Её зрачки расширились от боли, пальцы разжались. Ромфея упала со звоном на камень плит. На запястье расцвели чёрные пятна. Сеггел рвано выдохнул и попятился, схватился за надрез, только сейчас чувствуя холод и тянущую боль. За всем этим он и не заметил, как сам оказался обескровлен. Боль помогла разуму проясниться, комната больше не раскачивалась, хоть контуры и двоились. Он поморщился, чувствуя себя хуже, чем при похмелье.
— Не надо… Я бы не причинил тебе вреда.
Та зашипела, пятясь и растирая руку. Видимо, сильно её ужалил, раз чёрная кровь осталась под кожей.
— Я поверю колдуну только мёртвому! — выкрикнула, а саму колотила дрожь.
— У тебя меч зачарованный. Ты тоже колдунья.
— Нет, — поджала она губы.
— Если рамейцы увидят знаки, так и подумают. Ты сама слышала, кто ты для них. Он назвал тебя нечистью.
Эзхен проследила за тем, как он подтянул к себе сумку и выудил кусок ткани, разорвал, принялся бинтовать руку. Ромфея снова нацелила остриё на него, но уже только скалилась, а не кидалась. Сеггел протёр нож тряпицей, развернул клинок отражением на неё.
— Что забыла на Юге?
— Я освободила тебя, что тебе ещё надо?
— Ну знаешь, — тот заткнул клинок в ножны, подвязывая к поясу.
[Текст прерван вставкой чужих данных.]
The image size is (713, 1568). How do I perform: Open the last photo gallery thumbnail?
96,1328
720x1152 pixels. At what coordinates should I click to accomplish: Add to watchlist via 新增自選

Принялся за поиски фляги: от кровопотери жутко сушило. — Для начала денег, золотых долей этак с сотню…
Ромфея мягко докоснулась лезвием его горла, вынудила поднять глаза. Губы у Эзхен опасно поджались в тонкую черту, изогнутую от клыков.
— Я слышал, что эйлэ оставили клады.
— Из костей белоглазых, — процедила та.
— Ты… душка, — Сеггел попытался отодвинуть клинок, но палец обожгло новым порезом. — Само обаяние. Давай мы сейчас разделим всё, что было при этом ублюдке, и разойдёмся с миром. Мне кошель и сапоги, а тебе — всё остальное богатство.
— Я прирежу тебя.
— Ты сказала, что не убийца, — улыбнулся Сеггел, хлопая ресницами.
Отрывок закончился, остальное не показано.